--- Problem requirements ---
What is needed is each line of the data below that holds the string "This".

--- Given records ---

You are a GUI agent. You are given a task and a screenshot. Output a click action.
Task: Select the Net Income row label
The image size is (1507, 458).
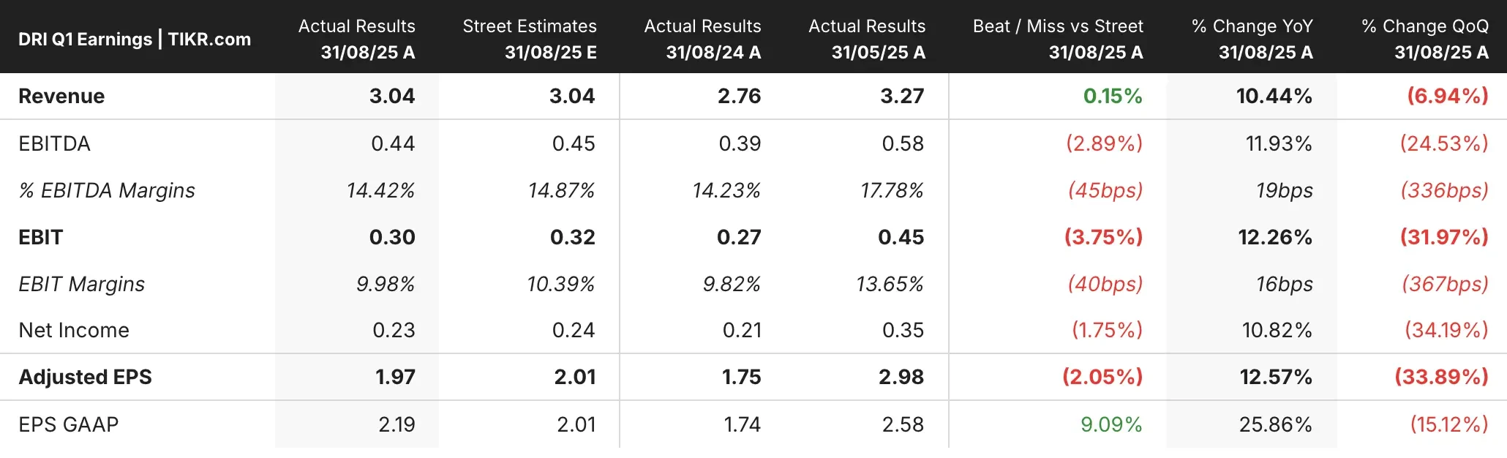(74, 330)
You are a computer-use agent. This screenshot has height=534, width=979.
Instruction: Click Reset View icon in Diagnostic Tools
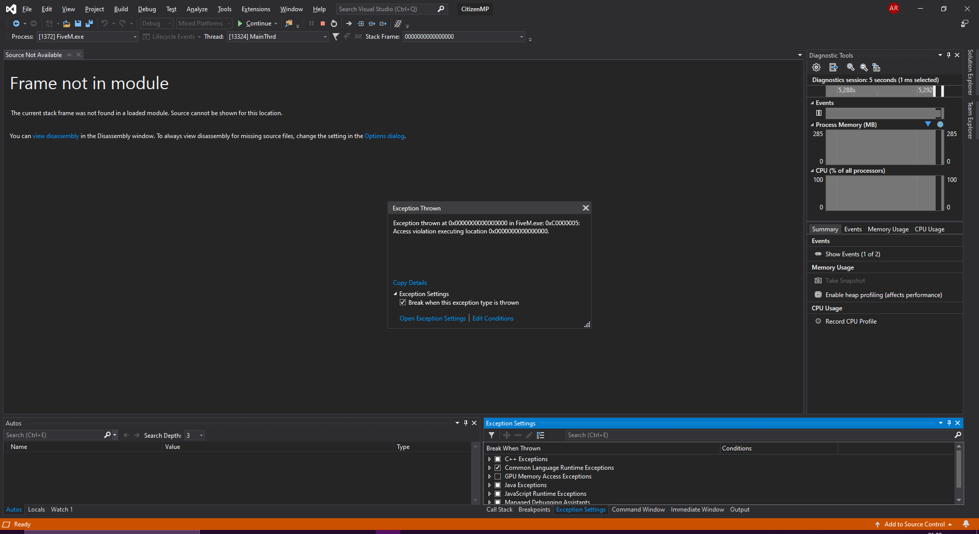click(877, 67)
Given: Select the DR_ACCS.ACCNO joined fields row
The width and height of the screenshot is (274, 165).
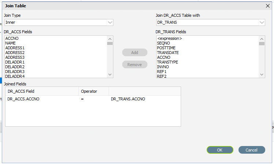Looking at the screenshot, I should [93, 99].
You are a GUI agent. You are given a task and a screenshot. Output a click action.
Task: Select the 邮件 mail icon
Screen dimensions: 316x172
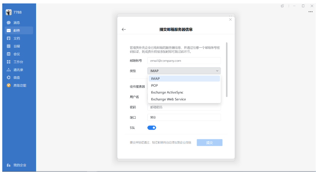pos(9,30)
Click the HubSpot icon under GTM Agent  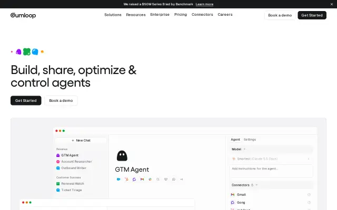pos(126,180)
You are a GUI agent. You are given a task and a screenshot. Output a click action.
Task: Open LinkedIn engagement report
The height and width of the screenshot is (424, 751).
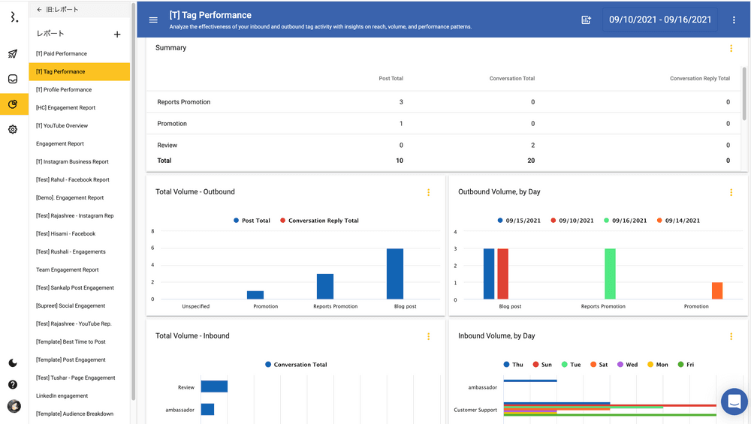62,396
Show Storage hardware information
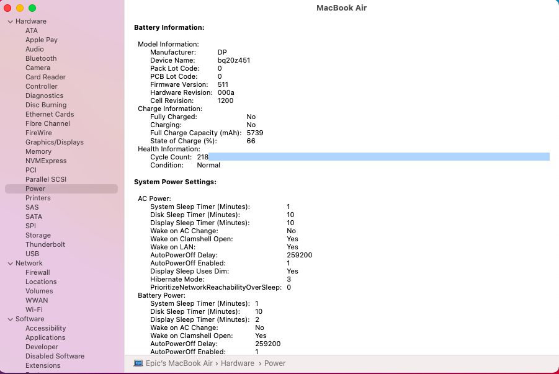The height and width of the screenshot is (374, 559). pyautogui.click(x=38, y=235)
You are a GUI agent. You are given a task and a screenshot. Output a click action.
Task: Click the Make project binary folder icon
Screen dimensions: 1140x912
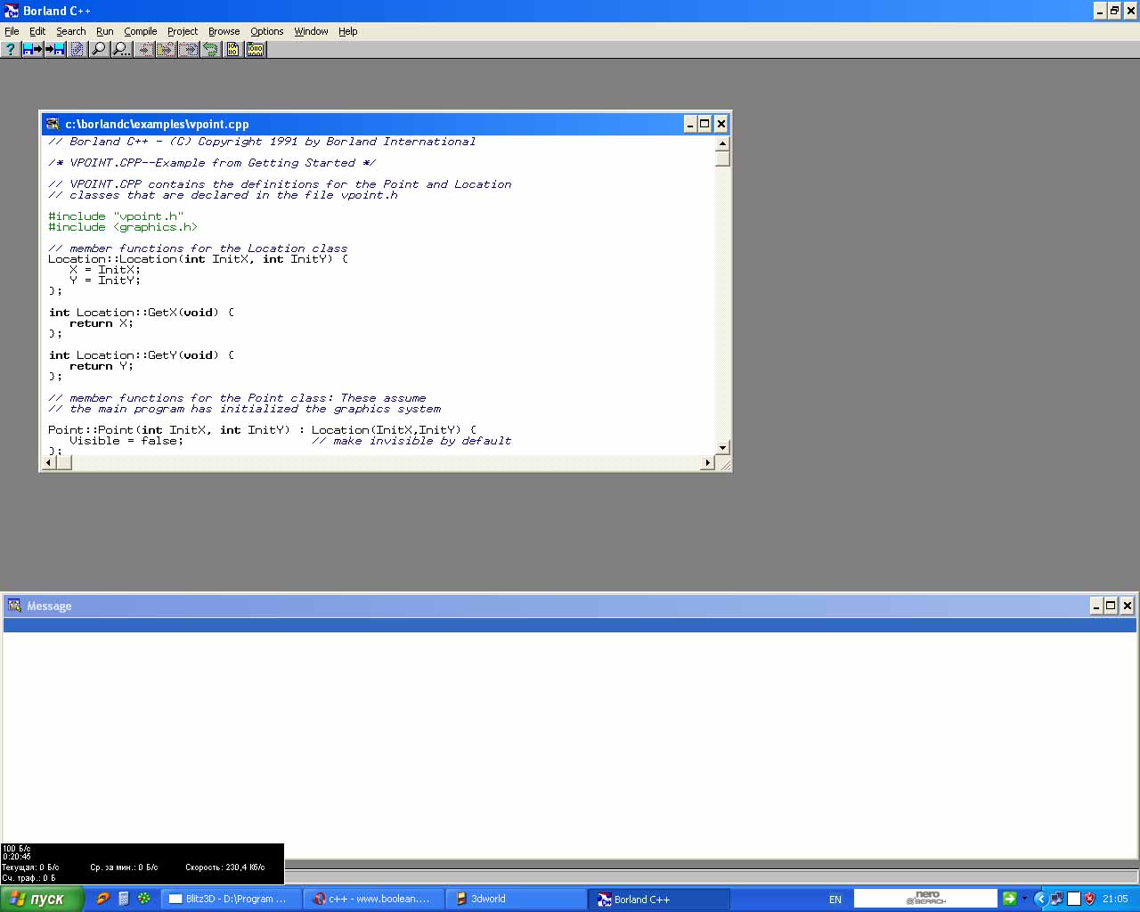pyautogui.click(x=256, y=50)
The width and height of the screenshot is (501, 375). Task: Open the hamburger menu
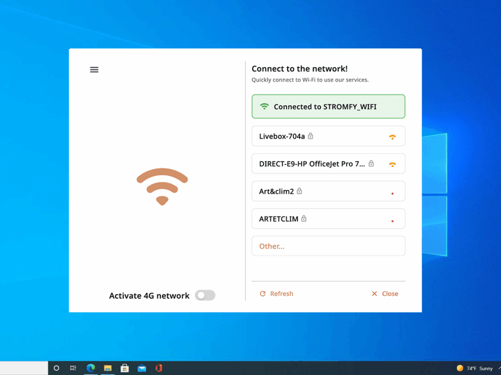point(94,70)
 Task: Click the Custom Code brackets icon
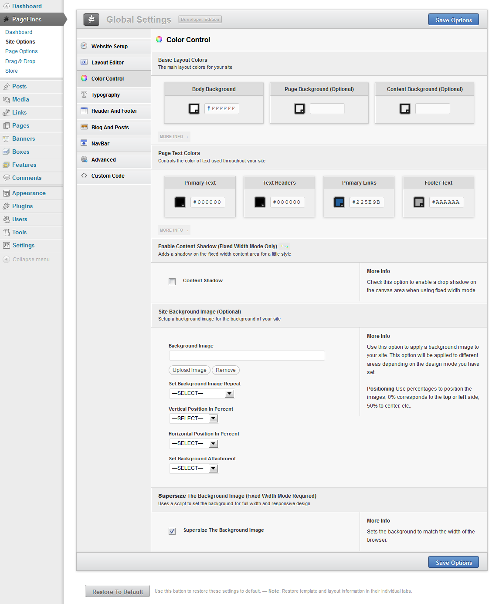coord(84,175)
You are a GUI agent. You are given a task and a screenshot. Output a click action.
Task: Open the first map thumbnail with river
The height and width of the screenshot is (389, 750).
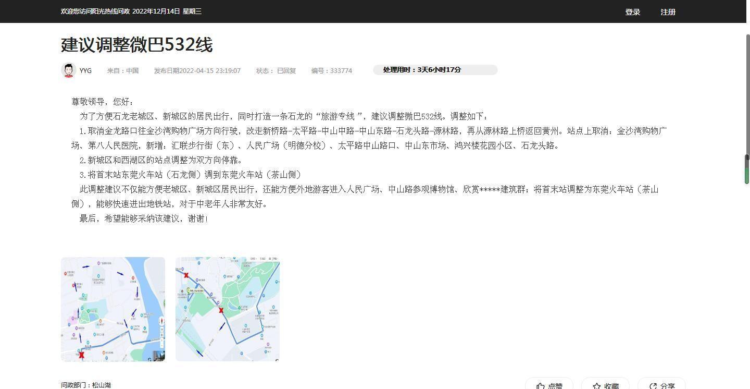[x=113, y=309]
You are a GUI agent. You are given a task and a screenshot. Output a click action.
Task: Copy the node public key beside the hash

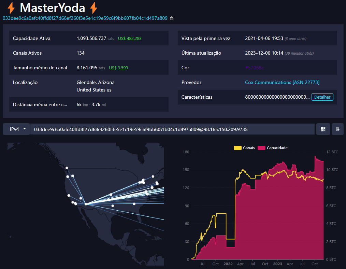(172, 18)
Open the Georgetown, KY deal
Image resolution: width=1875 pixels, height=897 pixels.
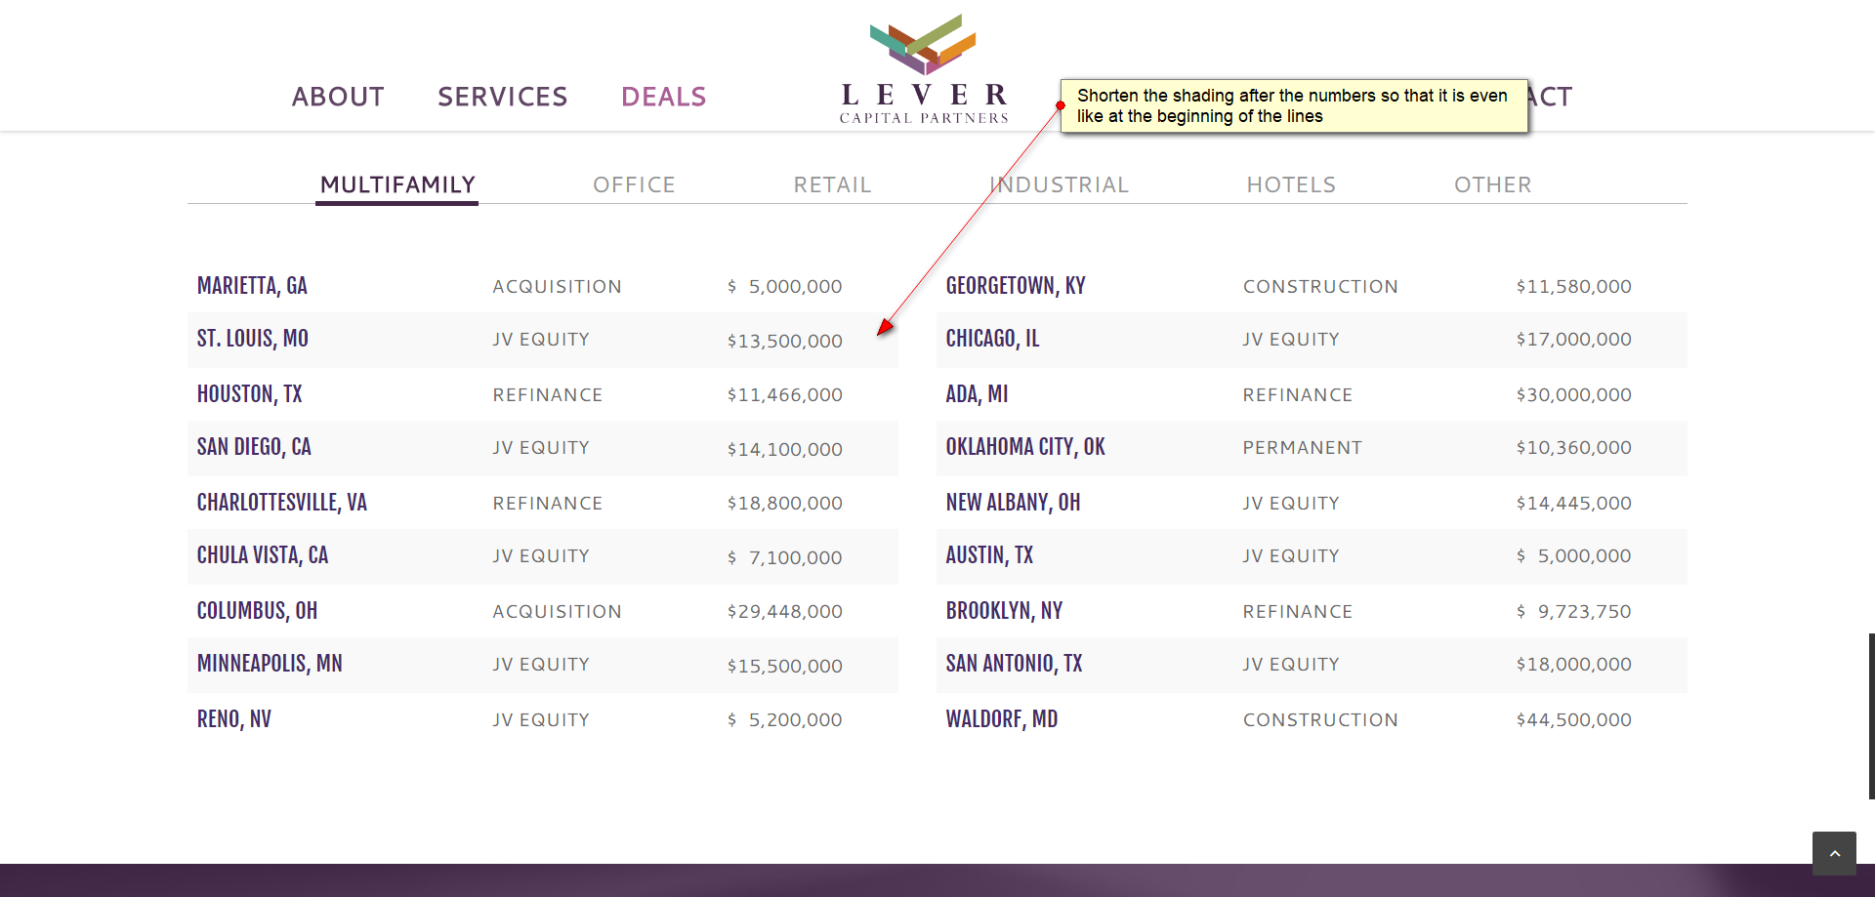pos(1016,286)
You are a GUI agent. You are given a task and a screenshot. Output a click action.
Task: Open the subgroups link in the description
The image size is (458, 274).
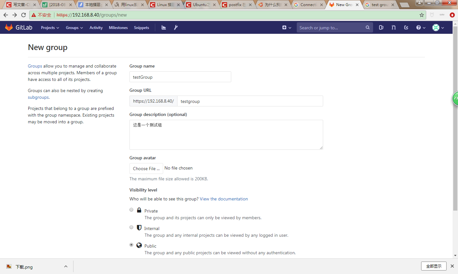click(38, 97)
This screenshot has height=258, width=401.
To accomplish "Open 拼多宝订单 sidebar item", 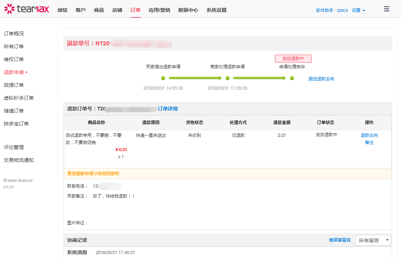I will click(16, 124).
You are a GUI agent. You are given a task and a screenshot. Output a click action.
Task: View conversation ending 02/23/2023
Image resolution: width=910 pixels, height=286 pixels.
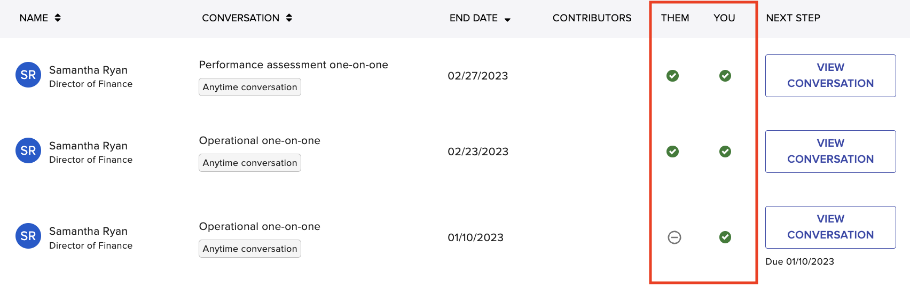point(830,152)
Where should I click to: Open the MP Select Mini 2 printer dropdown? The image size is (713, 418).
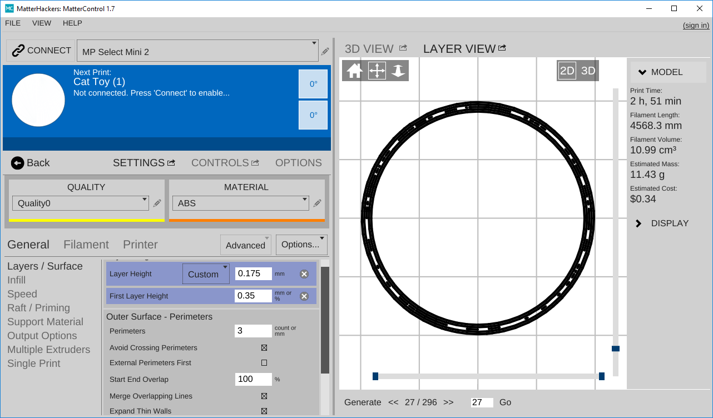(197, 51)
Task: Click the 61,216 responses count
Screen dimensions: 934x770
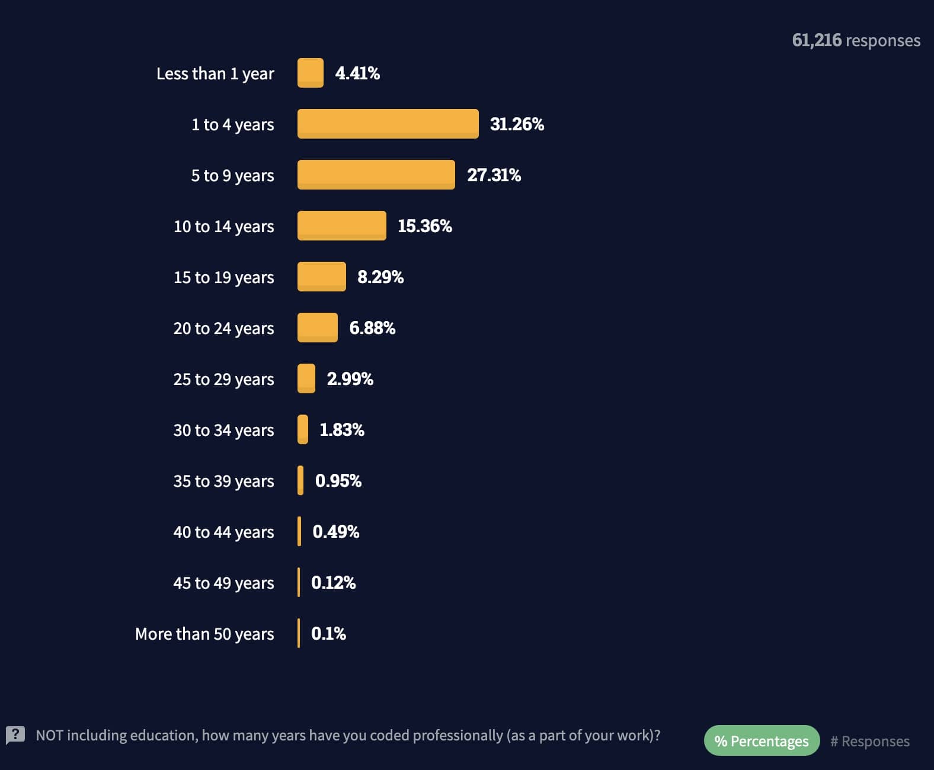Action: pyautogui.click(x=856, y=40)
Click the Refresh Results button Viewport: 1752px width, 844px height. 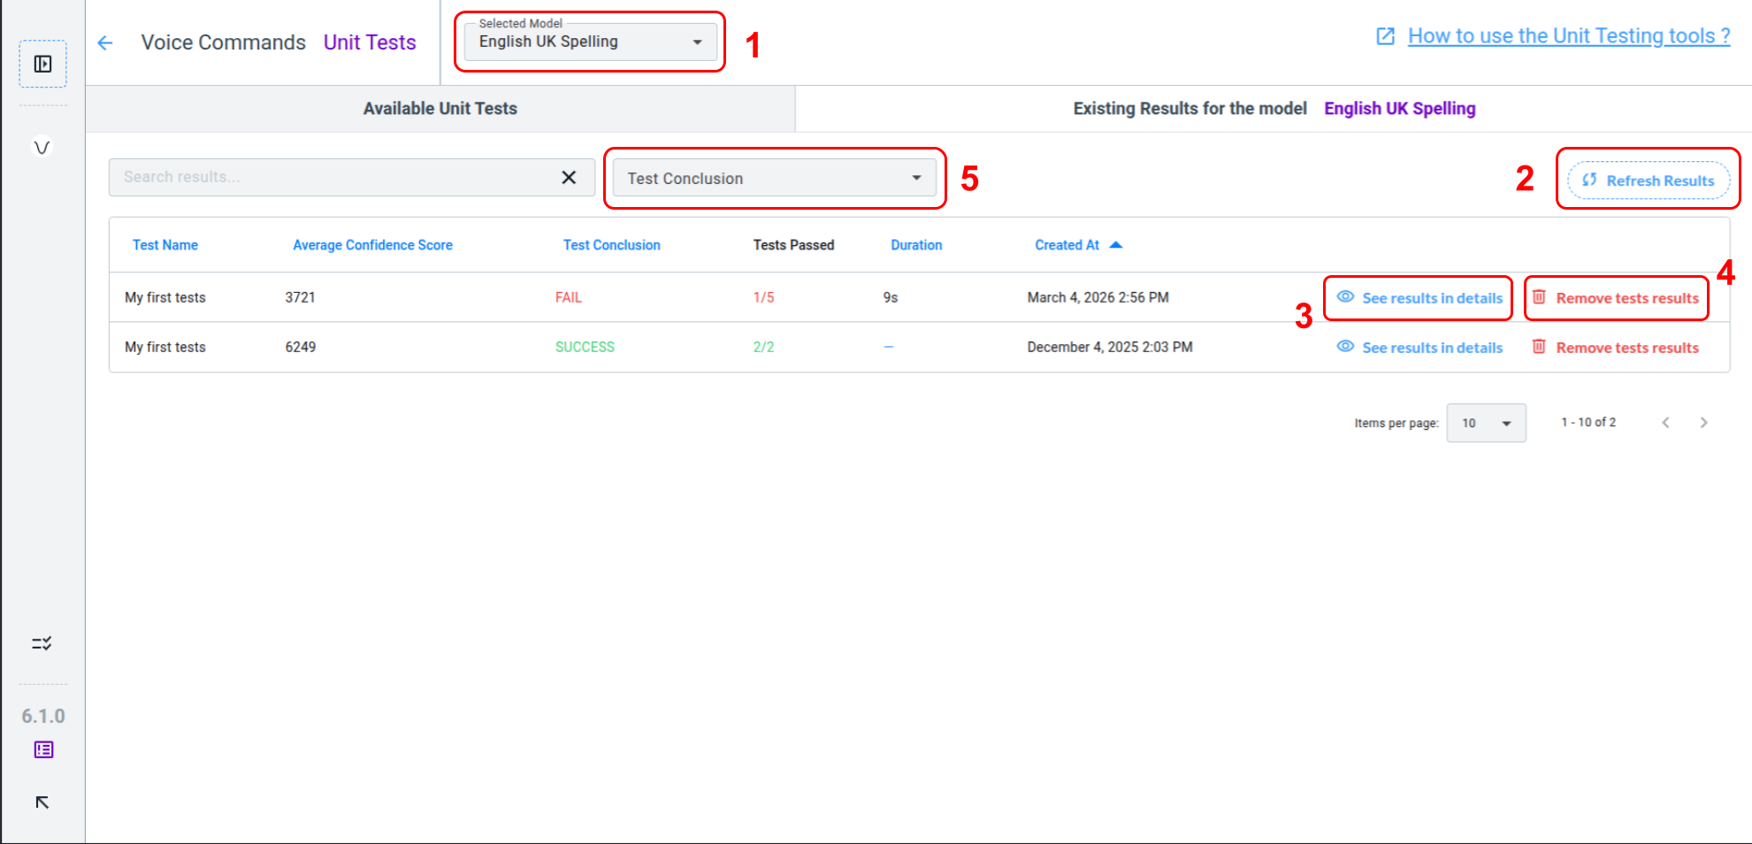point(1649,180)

--- Output of the exercise ---
You are a computer-use agent. This screenshot has height=534, width=979.
This screenshot has height=258, width=401.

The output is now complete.